• _WORK INSTRUCTION_
Retype each entry below precisely as it reads.
(RECORDS TO PROCESS Opens)
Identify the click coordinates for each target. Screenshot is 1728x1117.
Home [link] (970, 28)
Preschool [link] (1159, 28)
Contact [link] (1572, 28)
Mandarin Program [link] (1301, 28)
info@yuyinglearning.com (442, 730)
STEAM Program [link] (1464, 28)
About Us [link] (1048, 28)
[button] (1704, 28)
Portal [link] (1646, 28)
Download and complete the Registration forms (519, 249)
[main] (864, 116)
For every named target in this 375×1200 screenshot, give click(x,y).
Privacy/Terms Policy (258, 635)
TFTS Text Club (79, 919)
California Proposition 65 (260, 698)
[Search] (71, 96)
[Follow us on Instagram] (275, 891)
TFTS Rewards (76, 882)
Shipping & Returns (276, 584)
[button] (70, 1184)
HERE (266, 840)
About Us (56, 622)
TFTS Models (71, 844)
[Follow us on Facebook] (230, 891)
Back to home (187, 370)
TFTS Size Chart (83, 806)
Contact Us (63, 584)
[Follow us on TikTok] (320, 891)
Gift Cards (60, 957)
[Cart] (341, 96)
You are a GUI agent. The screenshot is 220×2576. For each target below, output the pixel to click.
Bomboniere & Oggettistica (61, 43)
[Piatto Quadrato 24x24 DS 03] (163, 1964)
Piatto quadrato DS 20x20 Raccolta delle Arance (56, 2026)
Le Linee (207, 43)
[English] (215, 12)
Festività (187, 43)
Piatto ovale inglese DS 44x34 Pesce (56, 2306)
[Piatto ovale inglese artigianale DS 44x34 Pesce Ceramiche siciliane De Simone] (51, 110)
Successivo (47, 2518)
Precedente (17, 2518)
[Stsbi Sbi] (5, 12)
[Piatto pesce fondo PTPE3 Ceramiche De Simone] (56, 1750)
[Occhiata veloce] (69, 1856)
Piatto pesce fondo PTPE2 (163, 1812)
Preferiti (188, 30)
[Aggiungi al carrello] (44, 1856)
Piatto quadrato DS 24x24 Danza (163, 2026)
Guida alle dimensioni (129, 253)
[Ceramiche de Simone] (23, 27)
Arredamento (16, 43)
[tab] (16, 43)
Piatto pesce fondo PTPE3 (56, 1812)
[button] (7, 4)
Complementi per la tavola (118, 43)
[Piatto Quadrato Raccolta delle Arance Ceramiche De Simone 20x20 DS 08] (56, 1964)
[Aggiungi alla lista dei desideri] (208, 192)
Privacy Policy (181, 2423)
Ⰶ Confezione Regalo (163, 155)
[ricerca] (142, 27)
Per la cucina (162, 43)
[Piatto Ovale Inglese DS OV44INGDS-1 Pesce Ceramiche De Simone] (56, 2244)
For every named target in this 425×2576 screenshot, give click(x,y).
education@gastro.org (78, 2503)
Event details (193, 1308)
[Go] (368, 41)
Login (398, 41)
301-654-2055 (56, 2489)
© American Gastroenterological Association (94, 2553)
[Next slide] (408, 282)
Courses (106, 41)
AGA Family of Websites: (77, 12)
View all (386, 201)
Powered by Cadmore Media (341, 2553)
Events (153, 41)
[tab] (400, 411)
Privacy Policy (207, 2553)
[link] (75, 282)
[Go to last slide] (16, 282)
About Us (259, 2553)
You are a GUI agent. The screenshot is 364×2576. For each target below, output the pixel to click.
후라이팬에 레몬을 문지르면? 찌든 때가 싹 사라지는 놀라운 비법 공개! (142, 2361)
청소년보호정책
(RECORDS TO PROCESS Closes)
• _FINAL ANSWER_
Identify the click coordinates for each target. Screenshot is 1728x1117.
Home [link] (970, 28)
Preschool [link] (1159, 28)
Contact [link] (1572, 28)
Mandarin Program [link] (1301, 28)
info@yuyinglearning.com (442, 730)
STEAM Program [link] (1464, 28)
About Us [link] (1048, 28)
[button] (1704, 28)
Portal [link] (1646, 28)
Download and complete the Registration forms (519, 249)
[main] (864, 116)
For every named target in this 375×1200 screenshot, give click(x,y).
Privacy/Terms Policy (258, 635)
TFTS Text Club (79, 919)
California Proposition 65 (260, 698)
[Search] (71, 96)
[Follow us on Instagram] (275, 891)
TFTS Rewards (76, 882)
Shipping & Returns (276, 584)
[button] (70, 1184)
HERE (266, 840)
About Us (56, 622)
TFTS Models (71, 844)
[Follow us on Facebook] (230, 891)
Back to home (187, 370)
TFTS Size Chart (83, 806)
Contact Us (63, 584)
[Follow us on TikTok] (320, 891)
Gift Cards (60, 957)
[Cart] (341, 96)
You are a GUI agent. The screenshot is 220×2576. For each target below, output the pixel to click.
Bomboniere & Oggettistica (61, 43)
[Piatto Quadrato 24x24 DS 03] (163, 1964)
Piatto quadrato DS 20x20 Raccolta delle Arance (56, 2026)
Le Linee (207, 43)
[English] (215, 12)
Festività (187, 43)
Piatto ovale inglese DS 44x34 Pesce (56, 2306)
[Piatto ovale inglese artigianale DS 44x34 Pesce Ceramiche siciliane De Simone] (51, 110)
Successivo (47, 2518)
Precedente (17, 2518)
[Stsbi Sbi] (5, 12)
[Piatto pesce fondo PTPE3 Ceramiche De Simone] (56, 1750)
[Occhiata veloce] (69, 1856)
Piatto pesce fondo PTPE2 (163, 1812)
Preferiti (188, 30)
[Aggiungi al carrello] (44, 1856)
Piatto quadrato DS 24x24 Danza (163, 2026)
Guida alle dimensioni (129, 253)
[Ceramiche de Simone] (23, 27)
Arredamento (16, 43)
[tab] (16, 43)
Piatto pesce fondo PTPE3 (56, 1812)
[button] (7, 4)
Complementi per la tavola (118, 43)
[Piatto Quadrato Raccolta delle Arance Ceramiche De Simone 20x20 DS 08] (56, 1964)
[Aggiungi alla lista dei desideri] (208, 192)
Privacy Policy (181, 2423)
Ⰶ Confezione Regalo (163, 155)
[ricerca] (142, 27)
Per la cucina (162, 43)
[Piatto Ovale Inglese DS OV44INGDS-1 Pesce Ceramiche De Simone] (56, 2244)
For every named target in this 425×2576 screenshot, give click(x,y).
education@gastro.org (78, 2503)
Event details (193, 1308)
[Go] (368, 41)
Login (398, 41)
301-654-2055 (56, 2489)
© American Gastroenterological Association (94, 2553)
[Next slide] (408, 282)
Courses (106, 41)
AGA Family of Websites: (77, 12)
View all (386, 201)
Powered by Cadmore Media (341, 2553)
Events (153, 41)
[tab] (400, 411)
Privacy Policy (207, 2553)
[link] (75, 282)
[Go to last slide] (16, 282)
About Us (259, 2553)
You are a GUI agent. The screenshot is 364×2576. For each target below, output the pixel to click.
후라이팬에 레몬을 문지르면? 찌든 때가 싹 사라지는 놀라운 비법 공개! (142, 2361)
청소년보호정책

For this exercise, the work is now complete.